**Information given:**

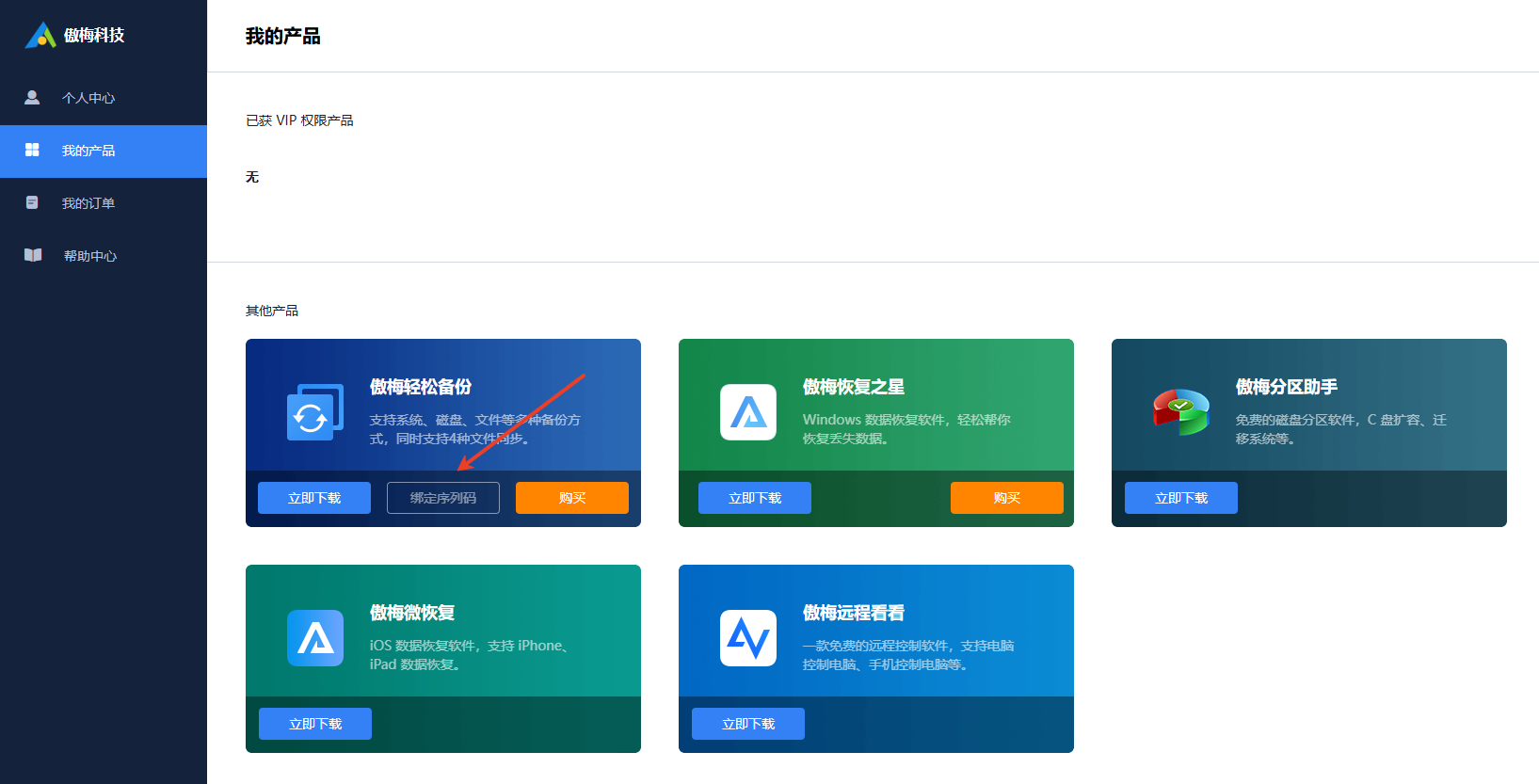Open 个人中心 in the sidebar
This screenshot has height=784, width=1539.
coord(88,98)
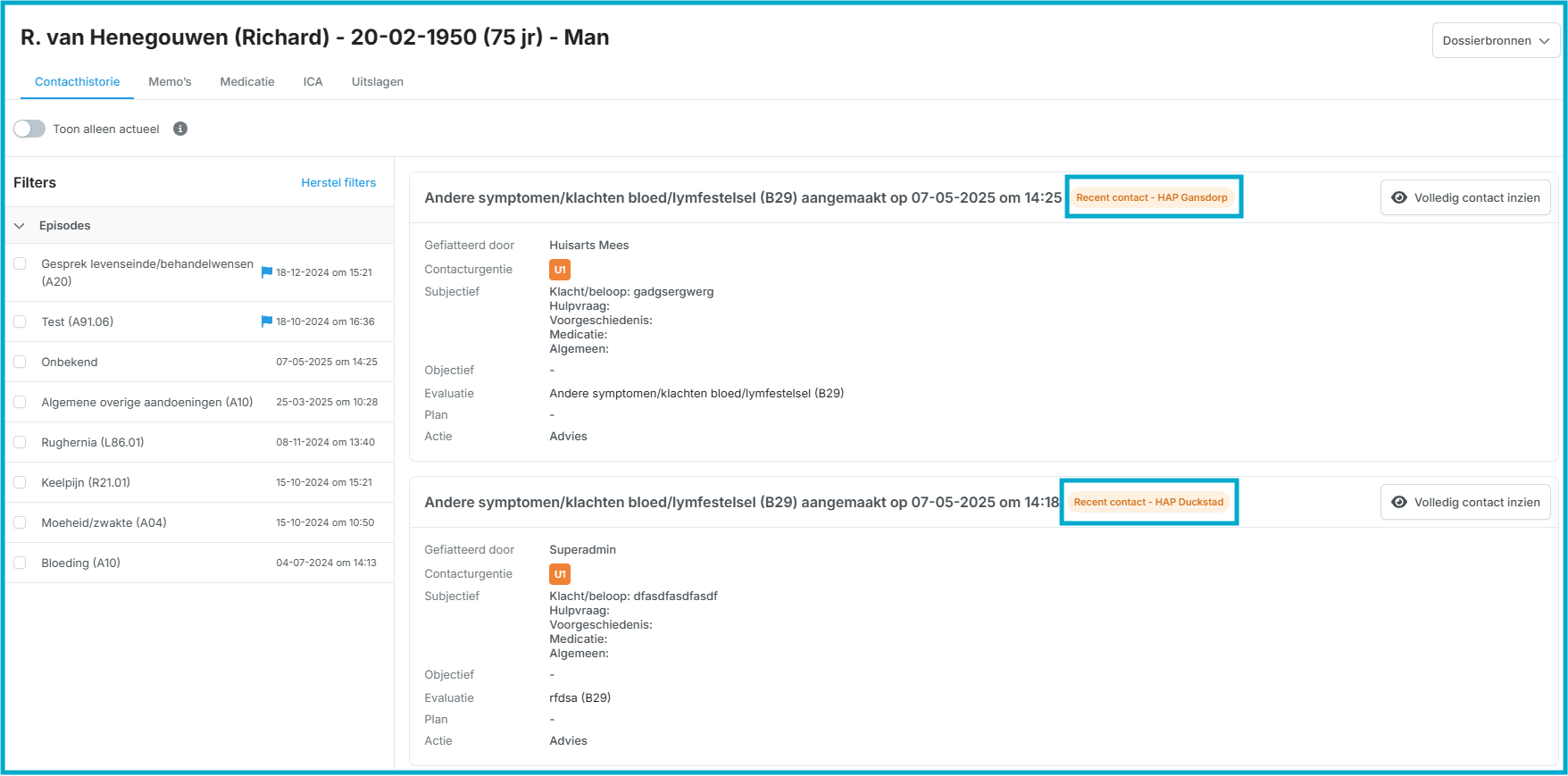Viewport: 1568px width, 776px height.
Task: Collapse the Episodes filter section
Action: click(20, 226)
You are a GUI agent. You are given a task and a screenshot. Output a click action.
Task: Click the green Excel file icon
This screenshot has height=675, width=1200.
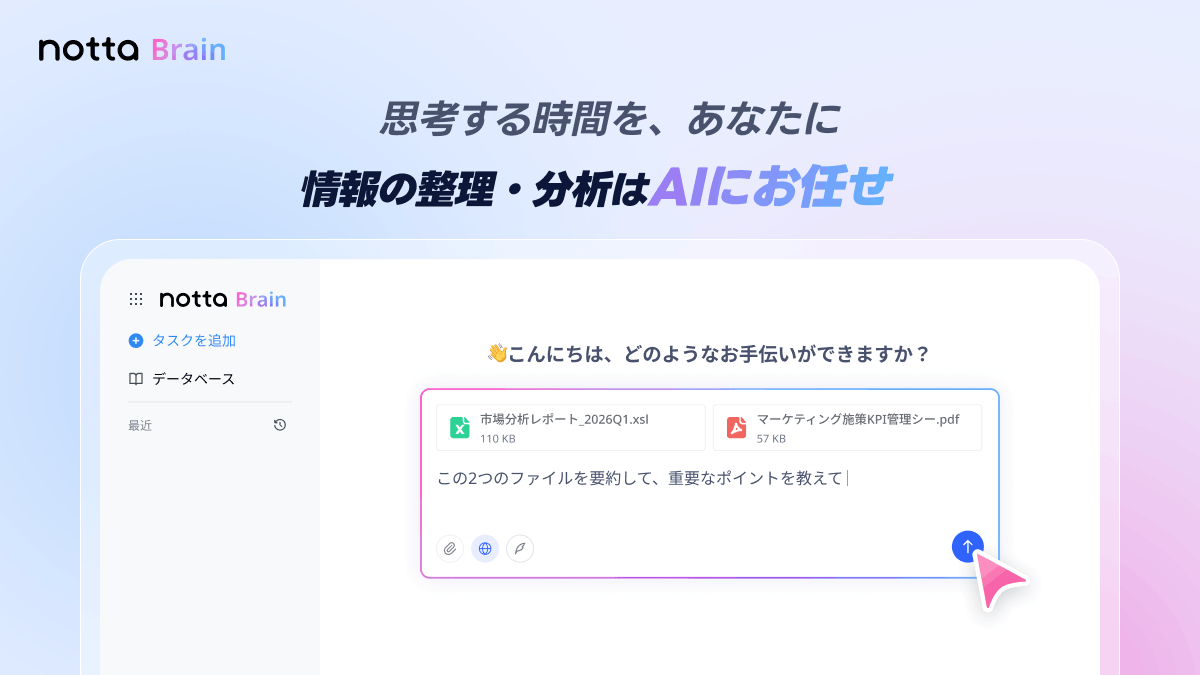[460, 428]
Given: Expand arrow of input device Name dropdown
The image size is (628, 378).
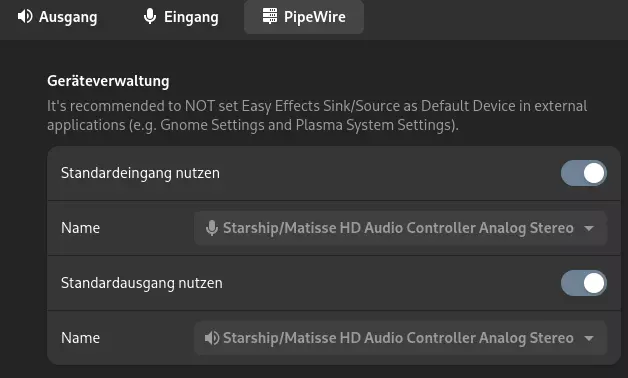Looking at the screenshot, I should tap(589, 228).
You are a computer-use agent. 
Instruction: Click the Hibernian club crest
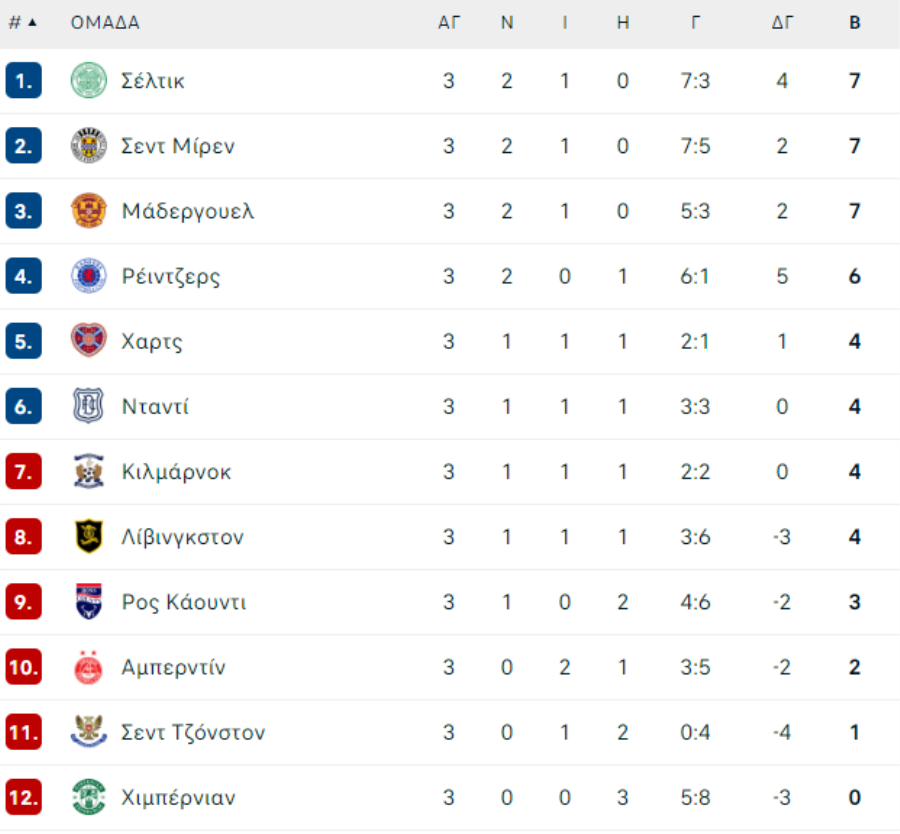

...

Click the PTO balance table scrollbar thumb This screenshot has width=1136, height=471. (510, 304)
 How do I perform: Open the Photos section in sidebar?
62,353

**What to work on:** Only one stretch of the listing is wanted: the lines starting at the one with "Task: Click the green Excel file icon" and ending at the one with "You are a computer-use agent.", copied exactly and free of pictures.

**Finished task:**
Task: Click the green Excel file icon
This screenshot has height=675, width=1200.
[460, 428]
Given: Expand arrow of input device Name dropdown
The image size is (628, 378).
Looking at the screenshot, I should tap(589, 228).
You are a computer-use agent. 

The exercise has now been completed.